README ¶
Conformance tests
Prerequisite(s)
Install Ginkgo v2 CLI following the Migration Guide
Running the tests
To run the conformance tests, first set the following environment variables:
- PTP_LOG_LEVEL: sets the log level (defaults to info), valid values are: trace, debug, info, warn, error, fatal, panic
- KUBECONFIG: this is the path to the openshift kubeconfig
- PTP_TEST_MODE: this is the desired mode to run the tests. Choose between: Discovery, OC and BC. See below for an explanation for each mode.
- DISCOVERY_MODE: This is a legacy option and is equivalent to setting "Discovery" option in the PTP_TEST_MODE environment variable
- ENABLE_TEST_CASE: This is an option to run the long running tests separated by comma. For example, to run reboot test,
ENABLE_TEST_CASE=reboot
shall be used. - SKIP_INTERFACES: passes a list of interfaces to be skipped in the form "eno1,ens2f1"

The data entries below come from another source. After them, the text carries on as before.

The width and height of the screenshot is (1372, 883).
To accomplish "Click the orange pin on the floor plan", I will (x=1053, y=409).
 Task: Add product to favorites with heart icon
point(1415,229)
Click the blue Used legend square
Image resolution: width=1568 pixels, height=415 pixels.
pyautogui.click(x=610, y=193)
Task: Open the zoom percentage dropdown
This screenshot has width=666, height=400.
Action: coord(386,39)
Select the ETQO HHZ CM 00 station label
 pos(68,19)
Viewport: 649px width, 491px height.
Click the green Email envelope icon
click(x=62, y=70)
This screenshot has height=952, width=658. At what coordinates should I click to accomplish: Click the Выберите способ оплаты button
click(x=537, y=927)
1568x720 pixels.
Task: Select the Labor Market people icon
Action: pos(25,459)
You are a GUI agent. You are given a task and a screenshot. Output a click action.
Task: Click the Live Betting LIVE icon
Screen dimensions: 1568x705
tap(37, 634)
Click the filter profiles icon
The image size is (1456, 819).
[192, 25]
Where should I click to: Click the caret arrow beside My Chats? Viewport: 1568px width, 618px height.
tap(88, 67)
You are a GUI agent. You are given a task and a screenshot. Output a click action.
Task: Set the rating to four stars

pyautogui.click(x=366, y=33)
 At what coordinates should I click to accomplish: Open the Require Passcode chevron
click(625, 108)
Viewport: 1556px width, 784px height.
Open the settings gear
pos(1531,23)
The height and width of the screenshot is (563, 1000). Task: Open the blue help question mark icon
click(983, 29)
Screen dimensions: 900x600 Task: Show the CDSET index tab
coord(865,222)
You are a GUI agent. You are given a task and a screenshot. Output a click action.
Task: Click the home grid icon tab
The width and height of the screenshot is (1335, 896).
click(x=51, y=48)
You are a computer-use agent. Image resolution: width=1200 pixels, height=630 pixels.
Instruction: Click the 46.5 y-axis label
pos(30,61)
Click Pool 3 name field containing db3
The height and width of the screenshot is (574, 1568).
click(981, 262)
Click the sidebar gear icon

SKIP_INTERFACES="eno1,ens2f1"
- KEEP_PTPCONFIG: if set to true, the test script will not delete the ptpconfig it automatically created. If set to false, it will delete them. The ptpconfigs are deleted by default. For instance
KEEP_PTPCONFIG=true
- MAX_OFFSET_IN_NS: maximum offset in nanoseconds between a master and a slave clock when testing clock accuracy. Default is 100
- MIN_OFFSET_IN_NS: minimum offset in nanoseconds between a master and a slave clock when testing clock accuracy. Default is -100
- ENABLE_PTP_EVENT: enable event based tests.
- EVENT_API_VERSION: passes the default REST-API version for the event based tests. Set this to "2.0" for 4.16+ PUT, "1.0" for 4.15 and earlier. If this is not set, default value "2.0" is used.
- ENABLE_V1_REGRESSION: enable V1 regression for event based tests. For 4.16 and 4.17, event based tests will be repeated the second time with v1 REST-API. These tests are marked with "v1 regression".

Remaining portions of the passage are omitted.